Каждый день я искал ее, боясь, что не найду — и не находил действительно. Пытался утешаться другими детьми, потому что, в сущности, не все ли они для меня были равно не мои? И не мог. Я беспокоился. Как же так? Была — и нет ее. И я могу никогда не узнать, почему ее нет, хотя она была.
И вот она пришла.
Я завидел их издали, — узнал сухую гувернантку и рядом с ней маленький белый комочек. На Ниниш был тот же капор, но пальто было не малиновое, а тоже беленькое.
Я чуть не бросился навстречу, но опомнился и остался сидеть, где сидел. Француженка направилась к скамье на противоположном краю площадки; Ниниш отошла от нее, побежала было, даже подпрыгнула раза два, — но потом пошла мерным, тихим шагом. Тихо обошла памятник, тихо подошла к моей скамейке, остановилась, подумала, — и влезла на нее.
— Здравствуйте, Ниниш, — сказал я радостно. — Вот вы все не приходили.
Ниниш поглядела на меня серьезно. Я в первый раз подумал, какие у нее славные, немного круглые, темно-серые глаза. И были они совсем детские, — и грустные.
— Здравствуйте, — сказала Ниниш. — Я не приходила. А вы всегда приходите?
— Всегда, Ниниш. Видите, тепло стало. Дети играют.
Я не знал, что еще сказать. У Ниниш не было мячика. Она держала в руках нарядную куклу, явно совсем новую; но держала небрежно, точно по необходимости, нисколько ею не занимаясь: бывают такие, очень хорошие — и нелюбимые игрушки.
Я молчал и уже стал ждать, с печалью, что Ниниш уйдет. Но она не уходила и вдруг сказала, не глядя на меня, так, просто:
— А моя мама умерла.
— Умерла? Теперь? Правда?
— Правда, умерла. Я сначала очень не хотела, что она умерла, и очень плакала, а потом папа сказал, что она придет.
Что я мог ей отвечать? И я повторил:
— Папа сказал?
— Да. Я сначала не знала, что вправду придет. А потом — мама лежит в зале, и уж сама ручками крест держит. Значит, вправду придет?
Это был вопрос, Ниниш даже подняла на меня глаза.
— Придет, Ниниш, — сказал я, как мог уверенно.
— А скоро, вы думаете? К Пасхе, вы думаете?
— Я думаю, может, и к Пасхе. Она замолкла и, видимо, что-то с трудом или вспоминала, или соображала.
И опять ко мне:
— А вот няня — так говорит, что сначала Христос придет, а уж потом мама, а?

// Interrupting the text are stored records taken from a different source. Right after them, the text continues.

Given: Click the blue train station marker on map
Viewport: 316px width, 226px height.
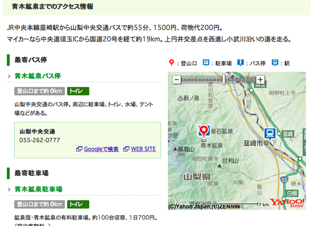Looking at the screenshot, I should click(270, 134).
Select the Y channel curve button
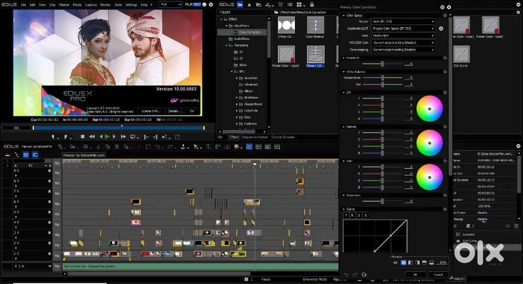 pos(346,215)
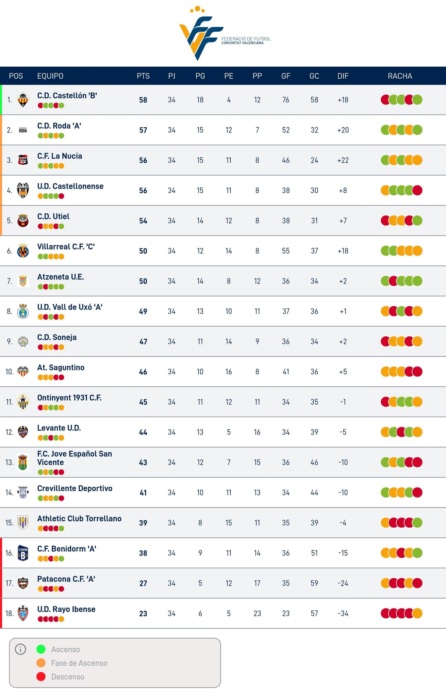Open the C.D. Roda 'A' team link
Image resolution: width=446 pixels, height=697 pixels.
tap(59, 126)
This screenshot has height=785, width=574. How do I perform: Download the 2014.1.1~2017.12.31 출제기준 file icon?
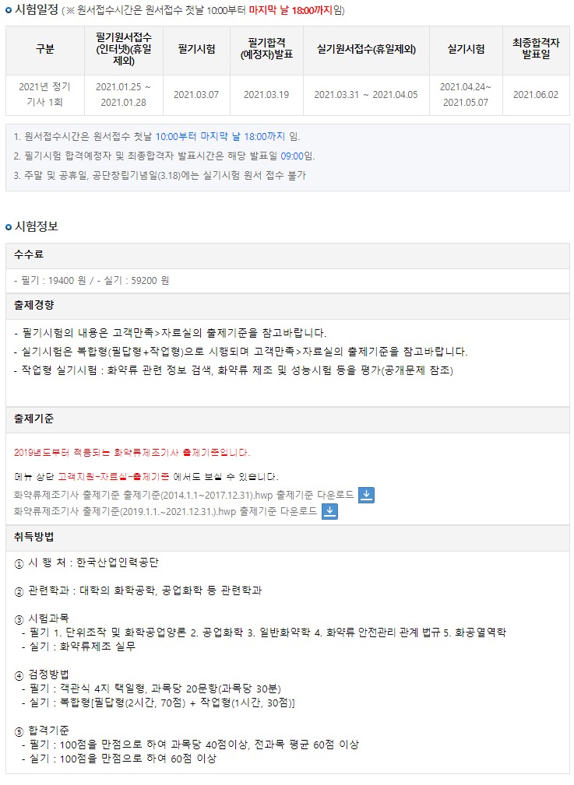(x=366, y=495)
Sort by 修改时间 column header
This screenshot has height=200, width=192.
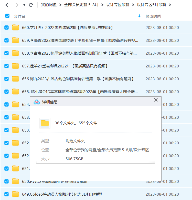pos(153,16)
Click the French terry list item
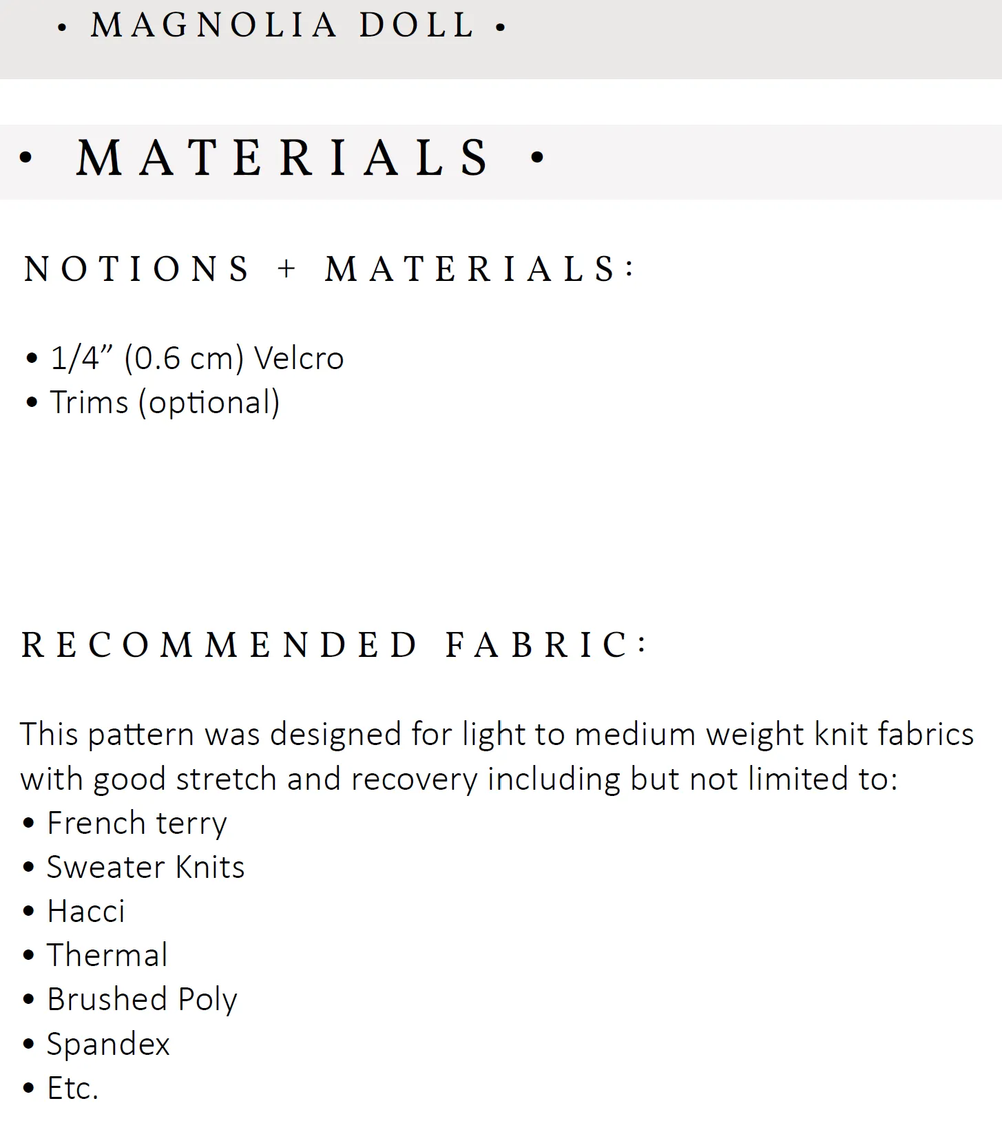The width and height of the screenshot is (1002, 1143). pyautogui.click(x=136, y=824)
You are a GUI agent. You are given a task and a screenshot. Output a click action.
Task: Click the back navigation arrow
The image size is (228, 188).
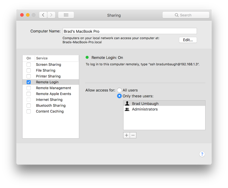pos(43,15)
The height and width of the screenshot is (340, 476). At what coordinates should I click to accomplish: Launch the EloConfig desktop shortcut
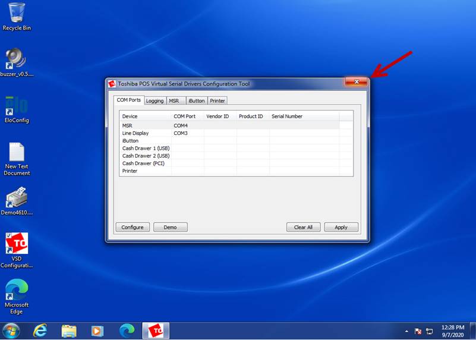click(17, 106)
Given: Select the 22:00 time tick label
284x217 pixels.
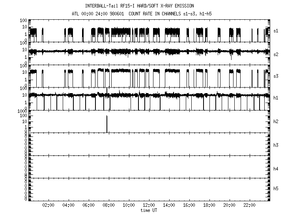Looking at the screenshot, I should point(249,206).
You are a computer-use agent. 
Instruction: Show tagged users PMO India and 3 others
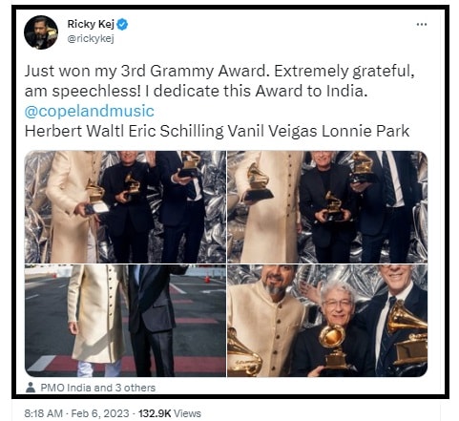[98, 388]
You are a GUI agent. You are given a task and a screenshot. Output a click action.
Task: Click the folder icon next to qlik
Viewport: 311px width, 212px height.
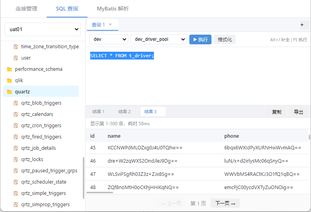tap(10, 81)
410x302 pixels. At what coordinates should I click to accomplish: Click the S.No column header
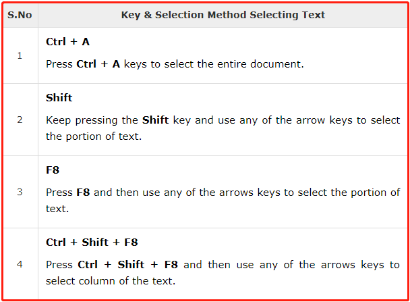click(x=20, y=15)
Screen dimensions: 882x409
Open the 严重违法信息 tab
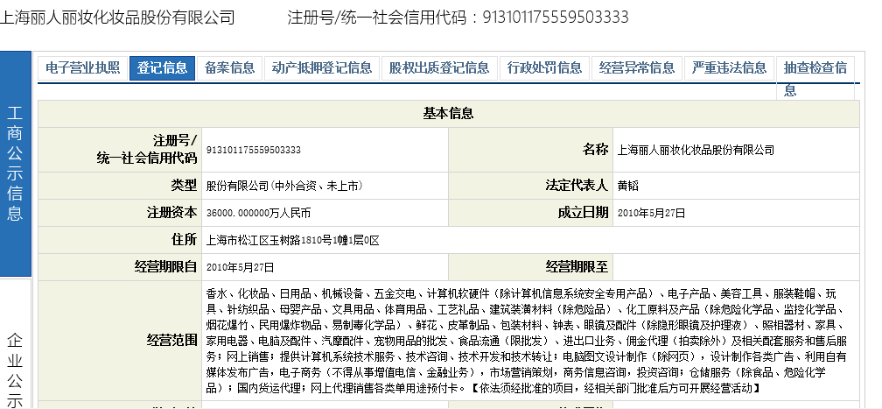click(x=729, y=68)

Задумался и я. Потом отвечал:
— Мне кажется, няня правду говорит: сначала придет Христос, а потом и мама. A mademoiselle что говорит?

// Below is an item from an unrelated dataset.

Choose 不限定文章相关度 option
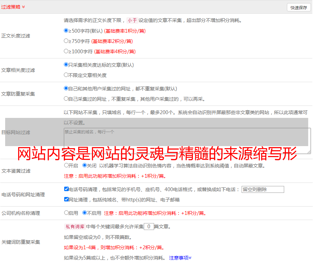This screenshot has width=313, height=264. click(x=66, y=75)
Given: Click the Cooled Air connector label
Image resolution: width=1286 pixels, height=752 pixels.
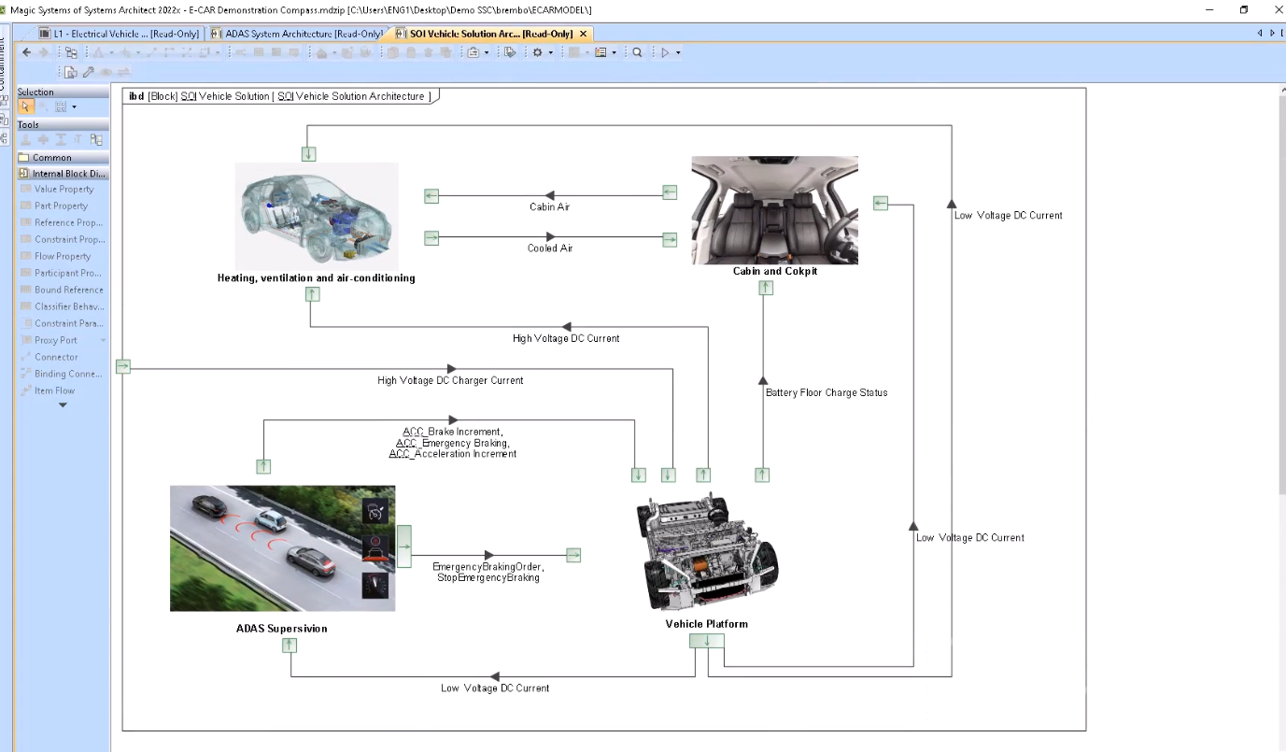Looking at the screenshot, I should coord(550,248).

— Ничего мадмазель, — с каким-то нетерпением сказала Ниниш. — Она только: «Priêz pour elle!» (Молись за нее) И ничего. Так вы говорите, няня — верно?
— Верно.
Ниниш вдруг вся повернулась на скамейке в мою сторону, уронив на колени куклу, и уже с явственной мольбой, недоумением, без всякого каприза, с недетской, горячей тоской, спросила:
— А Христос? Он когда придет? Вы думаете что: Он скоро придет?
Я посмотрел ей прямо в глаза и твердо сказал:
— Он непременно придет, Ниниш, и думаю, что — скоро.

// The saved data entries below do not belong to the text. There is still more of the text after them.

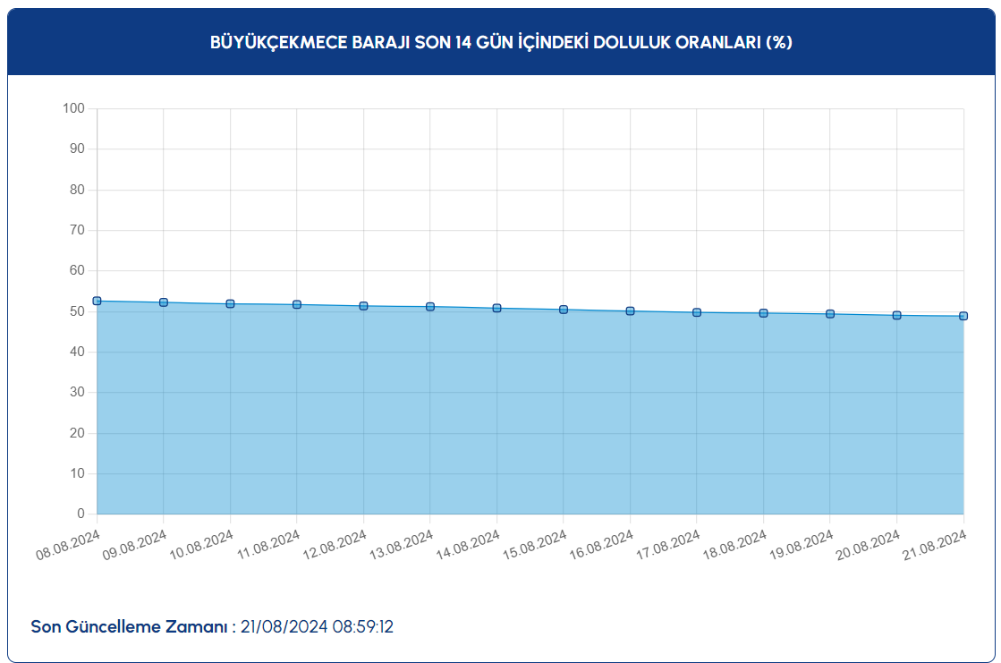Select the data point at 11.08.2024
The width and height of the screenshot is (1001, 663).
point(297,305)
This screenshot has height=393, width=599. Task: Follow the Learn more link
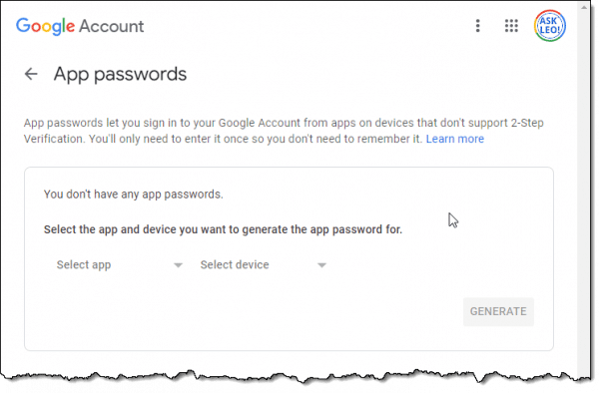click(454, 139)
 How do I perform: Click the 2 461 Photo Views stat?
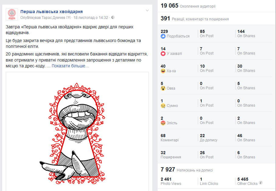(x=171, y=181)
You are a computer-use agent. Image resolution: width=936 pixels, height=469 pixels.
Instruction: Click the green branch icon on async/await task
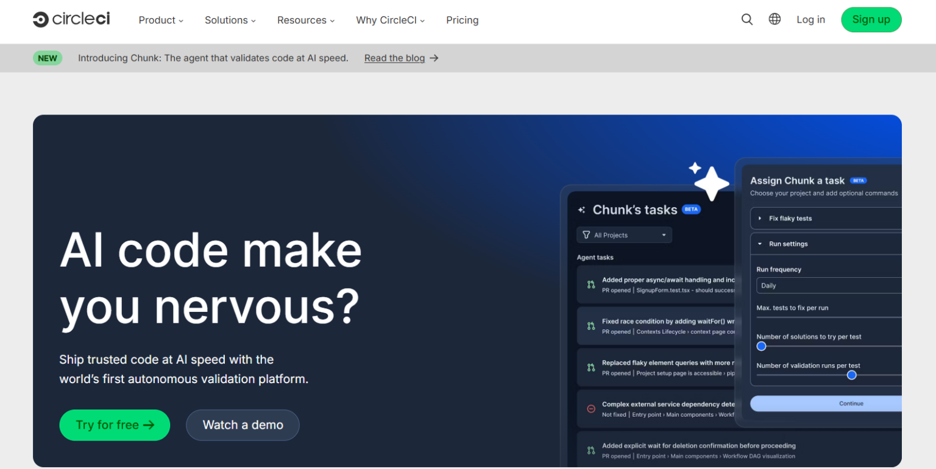tap(590, 284)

У нее все лицо улыбнулось, просияли глаза, и, не сказав ничего больше, она поспешно, боком, слезла со скамейки и побежала вприпрыжку, по-прежнему, перебирая толстыми ножками в черных чулках и весело выкрикивая, — просто для себя, от веселья, — одно слово. Я не мог хорошенько разобрать, какое это слово, но мне показалось, что она повторяет на бегу: «Скоро! скоро! скоро!».